Since it is native to the Mediterranean coast and West Asia, it has long been loved for its pretty flowers. In the Islamic world, it is a favorite plant along with roses and tulips. Since idol worship is prohibited in Islam, figures and animal expressions were avoided in decorations such as mosques, and arabesque geometric patterns and flower patterns were used. Carnation flowers are often used in this arabesque design. In the 17th century, more than 300 varieties were found in England and the Netherlands, cultivated by florist (horticultural enthusiasts), and made great progress. The variety increased throughout the 18th century, and eventually the "show carnation" was born, which became the mainstream of the 19th century. The characteristic of this flower is that the serrations on the edges of the petals are eliminated and the arrangement of the petals is closer to the geometric shaping, which is different from modern carnations.
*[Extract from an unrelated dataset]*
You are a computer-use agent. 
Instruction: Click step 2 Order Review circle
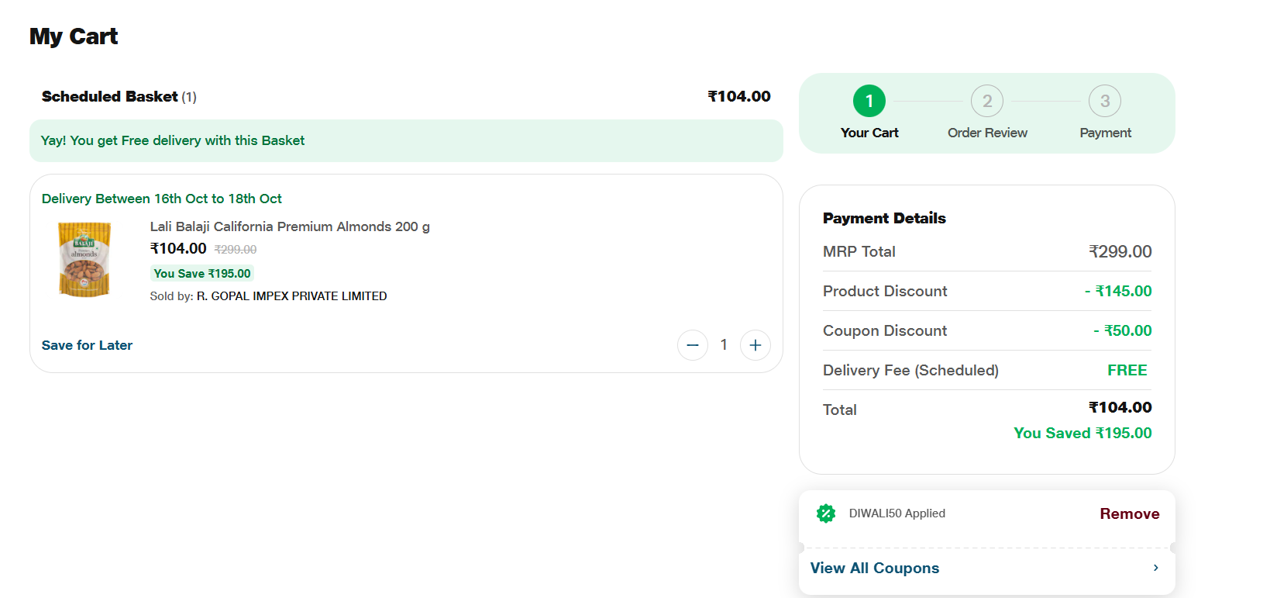pyautogui.click(x=987, y=101)
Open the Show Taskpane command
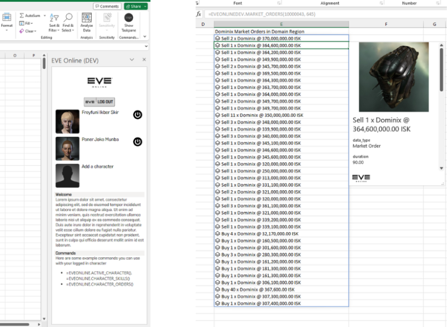This screenshot has width=447, height=327. (x=129, y=18)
In this era, the breeding of roses was not so advanced, and carnations, auricula, and tulips were the cutting-edge horticultural plants of the era. In the middle of the 19th century, breeding progressed in France, and in 1840 Dalmes created the "Perpetual", and in 1857, the "Marmaison" was also born in France. These are connected to modern commercial carnations. The custom of giving carnations on Mother's Day began in the early 20th century when Ann Jarvis of the United States offered white carnations to his late mother. In 2013, the National Agriculture and Food Research Organization (National Agriculture and Food Research Organization) Flower Research Institute and others announced that they had succeeded in decoding the genome of carnations. It is expected that it can be applied to the development of varieties that are resistant to conventional colors and diseases.

Cultivation

Father of cultivation and carnation in Japan

It was imported into Japan before the early Edo period and was called anjabel or anja (orchid: anjelier, tuinanjelier). The "Jinishiki Abstract" (1733), published during the Kyoho era, states that carnations were introduced from the Netherlands during the Shoho era during the Tokugawa Iemitsu era. However, at this time, it did not settle in Japan and was re-introduced during the Kanbun year, and 14 varieties were introduced. It is also recorded under the name of "Anshiyaberu" in "Flowerbed Tsuname" written at this time. In "Picture Book Noyamagusa" written in 1755 of the Horeki year, it is introduced together with dianthus and others. After that, when Sawada (unknown name) who lived in Seattle, USA in 1909 (Meiji 42) returned to Japan, "White Enchantres", "Pink Enchantres", "Victory", "Rose Pink Enchantres" I brought back a few other varieties, but I wasn't familiar with the cultivation method, so I couldn't put them into production. Later, Ryujiro Tsuchikura built modern cultivation techniques and systems, created new varieties, and established carnations in Japan.